- _READING PASSAGE_:
══════════════════════════════
Pando’s book also celebrates the “feats” of several characters: “Mr. Mouton, whose intrepidness has been put to the test on numerous occasions (…) succeeded in pursuing and catching the savages (Guarayos) and almost totally exterminating their tribe, since only two children managed to escape.”

In this climate where the prevailing law was that of survival of the fittest, many foreigners stood out for being particularly sadistic. In 1914, Swedish naturalist Erland Nordenskiöld gathered a series of horrific accounts. A Frenchman had taken children from an indigenous village as prisoners. He camped with his people on a bank of the upper Madidi River. “The children were crying and could not be silenced. Fearing that their cries would draw the Indians, he grabbed the children by the legs and, one by one, bashed their heads against the ground.” He later adds: “Throughout the rubber tapping barracks along the Beni River there are numerous Chamas who were sold by slave hunters.” Chama and Guarayo are two names used for the same ethnic group: the Ese Ejja.

The ideology that drove the genocide is shameful even to write about: “The savage is a beast that blindly charges when angered, and beasts must be hunted (…) This very thing happens on the Madera River with the tribes of the Parintintines and Caripunas; every year there are attacks, forcing the industrialists to chase and heroically defeat them.” This was written in La Gaceta del Norte, the newspaper founded by rubber baron Vaca Diez, and datelined in his Orton rubber company barracks in 1888, at the peak of this ruthless and oppressive orgy that is so reminiscent of the Congo of Joseph Conrad’s Heart of Darkness, the classic novel that recounts the horrors experienced by the peoples of Africa faced with the same nightmare: the capitalist invasion of the rainforest.

Confronted with this desperate situation, the tribes of the Amazon sought refuge deep inside the forests, distancing themselves from the big rivers through which the invaders entered the region, escaping certain death and seeking a way to safeguard their freedom, their independence and their traditional way of life.
══════════════════════════════
- _DATA BLOCK_:

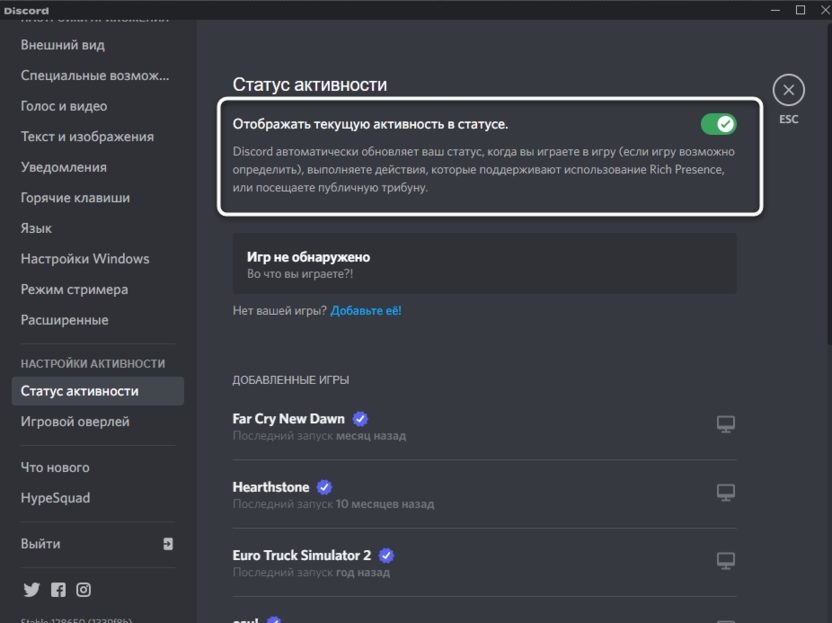The width and height of the screenshot is (832, 623).
Task: Open the 'Голос и видео' settings section
Action: (64, 106)
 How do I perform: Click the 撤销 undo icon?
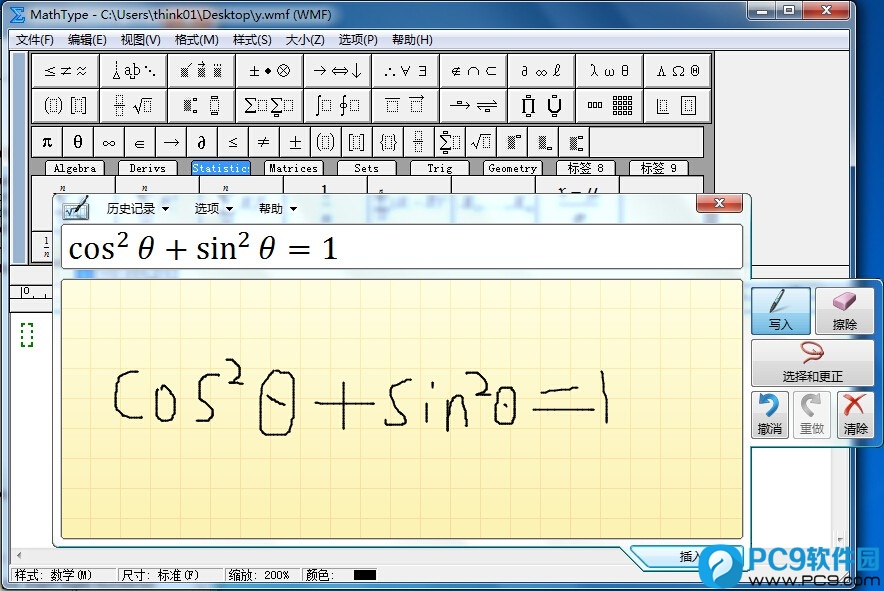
══════════════════════════════
- _DIRECTION A_: Please copy the passage on the Amazon rubber boom, starting with "In this climate" and going on through "the Ese Ejja.".
- _DIRECTION B_: Carry on the passage on the Amazon rubber boom from the point where it stops.
The data is not needed for anything here.

- _EXPECTED OUTPUT A_:
In this climate where the prevailing law was that of survival of the fittest, many foreigners stood out for being particularly sadistic. In 1914, Swedish naturalist Erland Nordenskiöld gathered a series of horrific accounts. A Frenchman had taken children from an indigenous village as prisoners. He camped with his people on a bank of the upper Madidi River. “The children were crying and could not be silenced. Fearing that their cries would draw the Indians, he grabbed the children by the legs and, one by one, bashed their heads against the ground.” He later adds: “Throughout the rubber tapping barracks along the Beni River there are numerous Chamas who were sold by slave hunters.” Chama and Guarayo are two names used for the same ethnic group: the Ese Ejja.

- _EXPECTED OUTPUT B_:
Nordenskiöld himself reflected on the ethical dilemma of contact with “civilization” in those years of absolute contempt for the “other”.

He recounted the story of a Chama indigenous man who came to look for his son, who was working in Cavinas, near the mouth of the abovementioned Madidi River. Thinking about the boy, and whether it would be better for the father to take him back with him, he wrote: “In the rubber tapping barracks he will be just another labourer, he will have to work for others his whole life in exchange for a meagre salary and to have food and clothing. He will learn to get drunk. In the rainforest, there are times of hunger and times of plenty. He will never feel safe from the whites and perhaps from other Indians, either. Perhaps he will have to live like a hunted animal, but he will be in charge of his own life.” Given these two options, Nordenskiöld answers his own question with no hesitation: “If I were the Chama, I would take the boy.”

The Swede’s prophecy was fulfilled, and to very wide extent: the acculturation suffered by Amazon ethnic groups throughout the 20th century is, perhaps, the saddest form of disappearance – in the silence and solitude of a dominant culture that denies their existence.

Isolation saved a small number of indigenous peoples from violent death or invisible but implacable assimilation. Those who fled and isolated themselves continue to live, until today, hidden in certain areas of the forest. The world – or more precisely, the world represented by the UN and a limited number of governments, such as the Bolivian government itself – has adopted laws, resolutions and measures to protect them, so that the last indigenous peoples in a state of isolation do not disappear. It is absolutely crucial for these laws to be fulfilled and enforced, because only some have heard of them, few understand them, and fewer still feel the depth of this human drama.

Notes:
(1) Taken from Cuentos Bolivianos (Bolivian Stories), B. Herder, Freiburg im Breisgau, Germany, 1908. In this small and delicate volume, it is noted that Mr. Herder is a “papal publisher and bookseller”. This literary gem which preserves the views so precisely expressed by the rabidly anti-liberal José Santos Machicado was passed on to me by Fernando Arispe.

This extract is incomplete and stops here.